Monday, October 25, 1982.
South Australia, featuring West Indian legend Joel ‘Big Bird’ Garner and Rodney Hogg, were playing Victoria in a Sheffield Shield match at the Adelaide Oval, which was destined to end in a draw as Victorian captain Graham Yallop (Who top scored with 151) declared on 9 for 420 with 30 overs remaining on Day 4, setting South Australia a seemingly impossible 272 to win in the last session, in the years before attacking cricket took over the game.
Incensed by Yallop’s decision to impose such a meaningless declaration with such little time remaining, South Australian captain David Hookes, who top scored with 137 batting at No.5 in South Australia’s 1st Innings (He was dropped on 13 by Peter Cox at second slip), promoted himself to open alongside Rick Darling, and the player who once carted Tony Greig for 5 consecutive boundaries in the Centenary Test in 1977, proceeded to produce one of the most violently brilliant displays of batting witnessed on Australian soil.
In the space of 43 minutes, a crowd of 400 seemed to increase tenfold as Hookes flayed Rod McCurdy, Peter King (On his Shield debut) and Shaun Graf to all 4 corners of the Adelaide Oval, hitting 18 fours and 3 sixes to bring up his century in 35 balls (He survived an LBW shout on 99), what is still believed to be the fastest authentic century in terms of balls faced in the history of first-class cricket.
Funnily enough, in that video, when Hookes scores his century, that footage isn’t from the SA vs Victoria match in 1982, because that wicketkeeper behind Hookes is future Australian gloveman Greg Dyer, who didn’t make his Sheffield Shield debut for New South Wales until 1983/1984, meaning the match was most likely in 1986, when Hookes scored 243 against NSW.
The widely told story through the last 4 decades is that Hookes’ ton was off 34 balls, although cricket.com.au’s anniversary article today states that after looking at all available evidence with Lawrie Colliver, Hookes had actually faced 35 balls.

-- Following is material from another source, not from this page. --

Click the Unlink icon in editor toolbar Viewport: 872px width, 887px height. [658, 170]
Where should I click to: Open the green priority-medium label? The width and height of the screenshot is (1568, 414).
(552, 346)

I would say the damage Hookes created in those 43 minutes could be shown in this fact.
Victorian all-rounder Peter King, who got his debut because Victoria didn’t have Dean Jones or Merv Hughes available, took 5 wickets in the 1st Innings for the visitors, then scored 54 with the bat, making him the the only player in Sheffield Shield history to score 50-plus runs and take five wickets in the maiden innings of a Shield debut.
King’s first ball to Hookes in the 2nd Innings was pulled so hard it landed on the roof of the old Member’s Stand, and before you knew it, Hookes had taken King for 38 off 2 overs, after which King was pulled for Shaun Graf to be the sacrificial lamb alongside Rod McCurdy.
As for the rest of the match, South Australia reached the 100 in the 7th over, in the 9th over Hookes made his century and Darling was caught behind for 11 with the score at 122, and just a few balls later, South Australia’s hopes of one of the greatest wins in Shield history came to an end, as Hookes would ultimately fall for 107 off 40 balls attempting to loft McCurdy one too many times.
Hilariously enough, Joel Garner then came out to bat at No.4, and Big Bird hit his first ball straight back down the ground for 6, ultimately making 19 off 10 balls, but South Australia continued to lose wickets as they finished with a fury, sitting on 7 for 206 off just 24 overs as Victoria sniffed a huge chance of an outright win, but the match ended early due to bad light, with McCurdy the pick of the bowlers, picking up 5/88 off his 12 overs, getting good reward for the abuse sustained by Hookes.
It is believed Percy Fender’s 35-minute whirlwind for Surrey against Northamptonshire in 1920 was quicker in terms of time, while Hookes’ record has since bested by Glen Chapple and Mark Pettini on 27 balls apiece in various English county matches, although both those centuries came with the opposition sending down what could be described as ‘Declaration Bowling’, a far cry from what Hookes faced at the Adelaide Oval.
Victoria 260 (Peter King 58, Peter Sacristani 55; Joel Garner 4 for 73) and 420 for 9 decl. (Graham Yallop 151, Julien Wiener 73, Braddon Green 70, Peter Cox 47)
South Australia 407 (David Hookes 137, John Inverarity 126; Peter King 5 for 88) and 206 for 7 (David Hookes 107; Rod McCurdy 5 for 88).